Summary: “Is this life, with all its toils, struggles, and disappointments, the sum of all that we are, or could be? and if we’re lucky— ends in dust? Is this our fate?” Well, yes, if the following view of our origins is correct. But on the other hand . . .

What does the purpose of our lives really depend upon? On how we got here— what else? As the oak is in the acorn, so our end is in our beginning.

And what does that mean?

Two primary, overarching views of human origins exist. The first sees the universe and everything in it as a product of purely material things that arose by chance. Everything— from the Andromeda Galaxy to our deepest longings—has a materialist origin and existence and consists of atoms and nothing more. All that exists is what some ancient materialists called “atoms and the void.”

Modern materialists describe this position in the following way.

About 15 billion years ago a tremendous explosion brought forth matter, energy, time, and space— all at once, in an event called “the big bang.” Atoms created in this explosion formed gaseous clouds that coalesced into stars, and amid this interstellar panoply of light and heat molten globules cooled and hardened into the planets, including ours—third orb out. After billions of years, pools of water filled with increasingly complex chemicals. Simple life forms emerged from a mix of amino acids, and they evolved over eons into human beings.

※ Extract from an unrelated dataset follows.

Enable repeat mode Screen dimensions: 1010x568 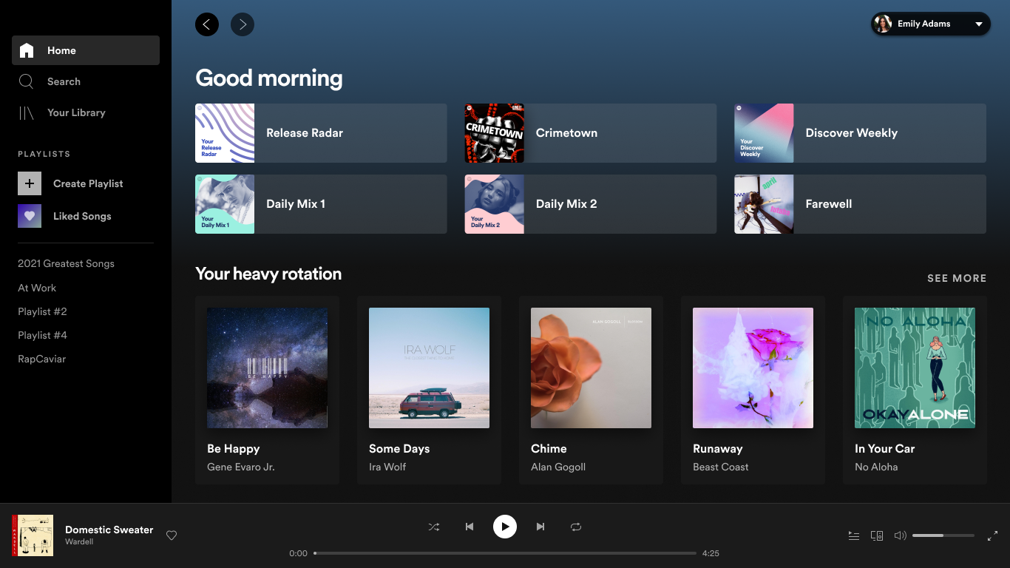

The crucial point is that these processes had no purpose, no intention, no goal, beginning with the big bang itself. They just happened. “Our universe,” one scientist commented, “is simply one of those things which happen from time to time.”1

If this view is correct, then our end, and our middle, too, both of which come out of our origins, are as dismal as I’ve suggested. Our existence has no purpose. Because the original mix had no goals or intent, the final product contains none either. We’re just one of those things that occurs from time to time. As a jack-in-the-box pops out only because something put it in there to begin with, if whatever made us has no meaning, then none can come out of the metaphoric box with us.

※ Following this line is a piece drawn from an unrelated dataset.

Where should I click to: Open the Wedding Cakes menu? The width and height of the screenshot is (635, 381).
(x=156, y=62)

In short, the prevailing scientific view of our origins leaves us with little to hope for beyond our flimsy and uncertain existence here. As the twentieth century’s leading atheist expressed it: “All the labors of the ages, all the devotion, all the inspiration, all the noonday brightness of human genius . . . the whole temple of man’s achievements must inevitably be buried beneath the debris of a universe in ruins.”2

So, to return to our questions: “Is this life, with all its toils, struggles, and disappointments, the sum of all that we are, or could be? And then, to top it off, the often sad and miserable story of our lives—punctuated with a few lines, or paragraphs, or pages of happiness, if we’re lucky— ends in dust? Is this our fate?” Well, yes, if the above view of our origins is correct. But on the other hand . . .

The God hypothesis

On the other hand, what? On the other hand, we have another overarching view of our origins, one that encompasses a perspective grander and broader than the narrow confines of the scientific materialistic one. This other position argues that everything created came from a Creator—from a God who brought everything into existence. In this view, we’re here not by chance, but for a purpose. And we can understand something about that purpose through the creation, which itself testifies to the existence of God. After all, just as a painting implies a painter, doesn’t a creation imply a Creator?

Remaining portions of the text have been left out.